→ List of tasks
1. List every person named in the passage on OCO'88.
2. Convert the lines of the listing, starting at the line containing "Nader [141, 940]" and ending at the line containing "Dimpled [942, 222]", into a JSON list of strings with one string per line.

→ Document
** start **

However, conflicts within OCO'88 grew in the public eye and a review of the entire management structure was conducted, after Ralph Klein threatened it with a public inquiry in 1986. Frank King remained as CEO, but with the addition of more full time staff. Also, a number of volunteer committees were created to organize some 9,000 volunteers for the Winter Olympics. Despite these changes, there was still some animosity within OCO'88. Kevin Walmsley noted that Bill Pratt and Frank King continued to have a tense relationship with each other. Some members of the news media commented that the changes made further alienated the general public, with a CTV producer, Ralph Mellanby, describing it as "an oilman’s and cattleman’s Calgary thing." Long-time Canadian IOC member Dick Pound, acting in his official capacity went on the record with Maclean's noting the IOC grew increasingly frustrated with OCO'88, in which that it saw the actions of OCO'88 as a refusal to collaborate with them.

** end **

→ Task data
** start **

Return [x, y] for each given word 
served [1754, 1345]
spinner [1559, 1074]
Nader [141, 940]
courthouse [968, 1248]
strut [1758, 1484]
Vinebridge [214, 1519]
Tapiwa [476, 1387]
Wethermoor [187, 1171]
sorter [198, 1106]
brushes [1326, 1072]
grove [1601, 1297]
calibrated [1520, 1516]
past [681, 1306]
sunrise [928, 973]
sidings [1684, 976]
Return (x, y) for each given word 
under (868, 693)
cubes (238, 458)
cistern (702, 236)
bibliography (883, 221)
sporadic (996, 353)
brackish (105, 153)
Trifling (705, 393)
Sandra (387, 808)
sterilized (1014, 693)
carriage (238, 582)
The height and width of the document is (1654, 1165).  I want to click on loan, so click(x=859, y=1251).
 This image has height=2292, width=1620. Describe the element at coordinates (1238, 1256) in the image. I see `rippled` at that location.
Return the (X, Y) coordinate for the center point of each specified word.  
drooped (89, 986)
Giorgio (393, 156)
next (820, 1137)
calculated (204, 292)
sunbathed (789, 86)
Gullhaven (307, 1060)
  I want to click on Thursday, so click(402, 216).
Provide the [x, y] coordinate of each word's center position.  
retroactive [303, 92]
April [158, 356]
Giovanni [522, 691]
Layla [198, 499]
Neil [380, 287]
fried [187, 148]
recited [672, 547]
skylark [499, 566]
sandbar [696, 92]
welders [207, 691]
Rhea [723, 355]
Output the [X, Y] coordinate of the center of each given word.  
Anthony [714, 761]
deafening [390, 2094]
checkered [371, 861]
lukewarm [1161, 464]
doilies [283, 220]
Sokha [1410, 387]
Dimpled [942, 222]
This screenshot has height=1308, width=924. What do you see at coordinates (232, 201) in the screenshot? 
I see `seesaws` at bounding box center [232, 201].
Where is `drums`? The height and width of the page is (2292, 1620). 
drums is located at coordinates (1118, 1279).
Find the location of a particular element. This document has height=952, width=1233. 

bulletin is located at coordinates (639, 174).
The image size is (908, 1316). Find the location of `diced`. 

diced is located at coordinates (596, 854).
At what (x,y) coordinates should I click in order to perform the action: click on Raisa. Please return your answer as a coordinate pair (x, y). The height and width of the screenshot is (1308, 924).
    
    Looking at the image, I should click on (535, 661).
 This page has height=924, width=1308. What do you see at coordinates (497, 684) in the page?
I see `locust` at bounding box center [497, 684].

** end **

→ Written answers
1. Ralph Klein, Frank King, Kevin Walmsley, Bill Pratt, Ralph Mellanby, Dick Pound

2.
[
  "Nader [141, 940]",
  "courthouse [968, 1248]",
  "strut [1758, 1484]",
  "Vinebridge [214, 1519]",
  "Tapiwa [476, 1387]",
  "Wethermoor [187, 1171]",
  "sorter [198, 1106]",
  "brushes [1326, 1072]",
  "grove [1601, 1297]",
  "calibrated [1520, 1516]",
  "past [681, 1306]",
  "sunrise [928, 973]",
  "sidings [1684, 976]",
  "Return (x, y) for each given word ",
  "under (868, 693)",
  "cubes (238, 458)",
  "cistern (702, 236)",
  "bibliography (883, 221)",
  "sporadic (996, 353)",
  "brackish (105, 153)",
  "Trifling (705, 393)",
  "Sandra (387, 808)",
  "sterilized (1014, 693)",
  "carriage (238, 582)",
  "The height and width of the document is (1654, 1165).  I want to click on loan, so click(x=859, y=1251).",
  " This image has height=2292, width=1620. Describe the element at coordinates (1238, 1256) in the image. I see `rippled` at that location.",
  "Return the (X, Y) coordinate for the center point of each specified word.  ",
  "drooped (89, 986)",
  "Giorgio (393, 156)",
  "next (820, 1137)",
  "calculated (204, 292)",
  "sunbathed (789, 86)",
  "Gullhaven (307, 1060)",
  "  I want to click on Thursday, so click(402, 216).",
  "Provide the [x, y] coordinate of each word's center position.  ",
  "retroactive [303, 92]",
  "April [158, 356]",
  "Giovanni [522, 691]",
  "Layla [198, 499]",
  "Neil [380, 287]",
  "fried [187, 148]",
  "recited [672, 547]",
  "skylark [499, 566]",
  "sandbar [696, 92]",
  "welders [207, 691]",
  "Rhea [723, 355]",
  "Output the [X, Y] coordinate of the center of each given word.  ",
  "Anthony [714, 761]",
  "deafening [390, 2094]",
  "checkered [371, 861]",
  "lukewarm [1161, 464]",
  "doilies [283, 220]",
  "Sokha [1410, 387]",
  "Dimpled [942, 222]"
]